I called her on that - baloney! There are exactly 10,000 numbers between 0.00 and 99.99. There are a few more people living in Germany (although many are emigrating, I hear). So there *must* be people who have the same scoring. "Um, well, but it is highly unlikely." Okay, droid. Math is not one of your finer points.

Then we went on the the question of umlauts. WiseMan has an umlaut in his real name and in his place of birth. Both were mangled on the information sheet that he had - he signed up for the fancy-schmanzy online thing that has been an enormous amount of work and not really helped yet. He had to go to the post office to prove that he was himself, before they sent him a cute card with a matrix on it, each box has 2 letters or digits in it. They ask you for box F1, and you input that. Really cool, must be Cryptography and Really Really Secure.

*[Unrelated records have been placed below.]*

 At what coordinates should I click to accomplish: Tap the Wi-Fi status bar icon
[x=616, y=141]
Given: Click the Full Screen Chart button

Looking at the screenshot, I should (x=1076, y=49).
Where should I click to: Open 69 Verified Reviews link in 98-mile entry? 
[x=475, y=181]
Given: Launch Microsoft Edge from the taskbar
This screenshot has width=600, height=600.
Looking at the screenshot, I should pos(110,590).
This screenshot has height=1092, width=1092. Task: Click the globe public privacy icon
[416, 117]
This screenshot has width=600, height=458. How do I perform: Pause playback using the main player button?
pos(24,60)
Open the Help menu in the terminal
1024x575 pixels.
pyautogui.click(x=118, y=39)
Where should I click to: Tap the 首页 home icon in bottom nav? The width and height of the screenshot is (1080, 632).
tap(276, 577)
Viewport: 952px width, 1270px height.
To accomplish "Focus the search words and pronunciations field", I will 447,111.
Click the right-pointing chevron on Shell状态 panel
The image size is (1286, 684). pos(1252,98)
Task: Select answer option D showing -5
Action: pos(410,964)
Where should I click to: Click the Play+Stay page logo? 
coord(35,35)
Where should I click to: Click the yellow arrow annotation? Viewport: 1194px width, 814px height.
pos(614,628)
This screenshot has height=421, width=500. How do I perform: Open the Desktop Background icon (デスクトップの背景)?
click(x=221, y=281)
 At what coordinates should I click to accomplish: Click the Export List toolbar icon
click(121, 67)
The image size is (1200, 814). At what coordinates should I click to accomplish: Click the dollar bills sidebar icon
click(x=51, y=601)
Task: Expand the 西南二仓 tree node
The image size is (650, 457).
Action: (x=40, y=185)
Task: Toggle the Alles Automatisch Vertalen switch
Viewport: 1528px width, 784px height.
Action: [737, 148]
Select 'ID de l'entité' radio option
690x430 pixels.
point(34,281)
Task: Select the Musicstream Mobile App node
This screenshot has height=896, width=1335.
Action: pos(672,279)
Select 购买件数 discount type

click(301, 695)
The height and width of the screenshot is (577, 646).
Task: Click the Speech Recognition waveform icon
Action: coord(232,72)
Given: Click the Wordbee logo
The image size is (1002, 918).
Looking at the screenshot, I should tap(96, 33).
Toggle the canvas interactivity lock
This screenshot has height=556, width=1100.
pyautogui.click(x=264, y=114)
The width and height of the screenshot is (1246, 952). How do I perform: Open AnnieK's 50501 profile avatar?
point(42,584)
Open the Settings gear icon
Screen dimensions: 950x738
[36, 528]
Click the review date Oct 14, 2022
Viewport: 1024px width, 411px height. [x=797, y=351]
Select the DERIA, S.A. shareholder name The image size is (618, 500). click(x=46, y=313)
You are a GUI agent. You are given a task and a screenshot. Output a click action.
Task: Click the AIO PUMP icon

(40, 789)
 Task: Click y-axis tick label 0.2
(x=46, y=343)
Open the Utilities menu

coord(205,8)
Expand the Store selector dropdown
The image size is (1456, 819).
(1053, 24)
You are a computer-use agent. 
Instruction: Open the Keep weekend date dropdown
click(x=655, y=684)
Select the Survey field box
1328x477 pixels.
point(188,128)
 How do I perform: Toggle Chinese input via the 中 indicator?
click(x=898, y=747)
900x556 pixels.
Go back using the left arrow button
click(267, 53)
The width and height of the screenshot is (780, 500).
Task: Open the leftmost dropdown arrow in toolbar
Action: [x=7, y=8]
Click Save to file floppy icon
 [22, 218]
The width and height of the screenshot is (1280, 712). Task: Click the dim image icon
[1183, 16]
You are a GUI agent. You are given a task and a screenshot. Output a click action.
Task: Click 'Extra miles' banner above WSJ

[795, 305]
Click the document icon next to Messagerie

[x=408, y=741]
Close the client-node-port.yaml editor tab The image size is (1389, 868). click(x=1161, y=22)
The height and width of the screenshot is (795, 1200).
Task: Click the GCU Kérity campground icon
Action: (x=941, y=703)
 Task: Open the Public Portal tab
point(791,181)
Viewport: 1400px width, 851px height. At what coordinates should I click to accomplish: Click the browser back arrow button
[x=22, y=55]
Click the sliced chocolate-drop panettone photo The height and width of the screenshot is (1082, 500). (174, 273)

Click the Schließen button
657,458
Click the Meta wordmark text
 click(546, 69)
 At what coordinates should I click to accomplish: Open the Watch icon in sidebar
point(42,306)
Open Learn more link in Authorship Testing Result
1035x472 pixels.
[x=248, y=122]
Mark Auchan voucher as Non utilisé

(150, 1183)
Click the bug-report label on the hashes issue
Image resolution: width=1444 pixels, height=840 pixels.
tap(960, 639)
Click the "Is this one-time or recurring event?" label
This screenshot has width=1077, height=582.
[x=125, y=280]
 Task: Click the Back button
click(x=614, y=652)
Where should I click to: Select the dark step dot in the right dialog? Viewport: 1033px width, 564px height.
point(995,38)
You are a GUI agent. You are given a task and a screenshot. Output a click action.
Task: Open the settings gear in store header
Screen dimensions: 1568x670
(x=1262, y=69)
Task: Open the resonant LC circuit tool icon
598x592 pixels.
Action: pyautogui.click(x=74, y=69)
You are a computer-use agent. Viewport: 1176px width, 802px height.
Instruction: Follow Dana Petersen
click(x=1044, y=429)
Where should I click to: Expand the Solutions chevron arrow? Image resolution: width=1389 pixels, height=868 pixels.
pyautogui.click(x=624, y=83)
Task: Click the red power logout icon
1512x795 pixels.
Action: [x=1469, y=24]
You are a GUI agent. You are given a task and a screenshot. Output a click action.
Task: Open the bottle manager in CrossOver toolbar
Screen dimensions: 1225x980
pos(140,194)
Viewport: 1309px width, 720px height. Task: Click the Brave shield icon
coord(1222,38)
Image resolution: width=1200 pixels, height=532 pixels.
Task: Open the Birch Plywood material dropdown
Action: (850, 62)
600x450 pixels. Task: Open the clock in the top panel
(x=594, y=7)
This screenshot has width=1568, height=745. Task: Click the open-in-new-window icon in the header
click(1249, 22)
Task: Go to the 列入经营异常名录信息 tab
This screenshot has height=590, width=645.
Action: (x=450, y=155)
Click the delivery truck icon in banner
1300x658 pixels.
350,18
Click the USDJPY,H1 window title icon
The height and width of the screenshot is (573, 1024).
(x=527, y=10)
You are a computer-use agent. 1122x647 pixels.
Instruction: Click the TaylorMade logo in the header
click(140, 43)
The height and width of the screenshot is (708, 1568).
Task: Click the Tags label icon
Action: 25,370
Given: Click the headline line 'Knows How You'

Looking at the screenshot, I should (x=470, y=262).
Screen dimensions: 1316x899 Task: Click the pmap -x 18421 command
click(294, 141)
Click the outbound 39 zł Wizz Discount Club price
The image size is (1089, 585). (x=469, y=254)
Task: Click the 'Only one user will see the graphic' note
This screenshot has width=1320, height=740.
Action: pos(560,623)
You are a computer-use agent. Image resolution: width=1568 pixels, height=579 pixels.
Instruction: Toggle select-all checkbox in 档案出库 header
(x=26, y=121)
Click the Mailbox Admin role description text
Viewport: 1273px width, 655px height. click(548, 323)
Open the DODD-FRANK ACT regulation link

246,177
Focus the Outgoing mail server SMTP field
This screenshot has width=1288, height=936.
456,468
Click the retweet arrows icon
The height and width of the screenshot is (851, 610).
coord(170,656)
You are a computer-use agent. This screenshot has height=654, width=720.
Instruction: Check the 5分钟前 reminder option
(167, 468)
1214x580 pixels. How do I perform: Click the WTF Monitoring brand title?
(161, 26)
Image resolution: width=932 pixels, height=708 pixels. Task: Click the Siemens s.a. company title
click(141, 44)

But for all the high-tech security theater, they can't do umlauts. Not in 2009. "The computer can't". Again - the computers can, the programmers are too lazy to do anything about it and management doesn't have the spine to make them.

I let it ride, paid my 7.80 € and got a piece of paper that said that I am a good person and pay my bills on time. Wow.

I don't really like the idea of your credit history hanging on a magic number a private company won't tell you how they calculated by a program written by a bunch of clowns who can't get German umlauts to print properly. But what can I do? No Schufa, no room. Sigh.


German High Court Declares Election Machines Unconstitutional

Wow, hats off to the German Constitutional High Court - they declared today that the use of the election machines used in the previous parliamentary election was unconstitutional.

They found that it was impossible for average citizens to detect errors or manipulations in the machines that were used in the 2005 elections. This violated the condition for elections to be transparent. They also found that a speedy reporting of the results - one of the main reasons for using the expensive and complicated machines - was not demanded by the constitution.

Looks like all the NEDAP voting machines that Germany purchased cheap from Holland when they banned the machines were kind of a bad investment. Of course, notes the Chaos Computer Club, they can perhaps be sold as chess computers. A Dutch programmer had reprogrammed them to play chess, demonstrating them to be universal computers, not specialized voting systems.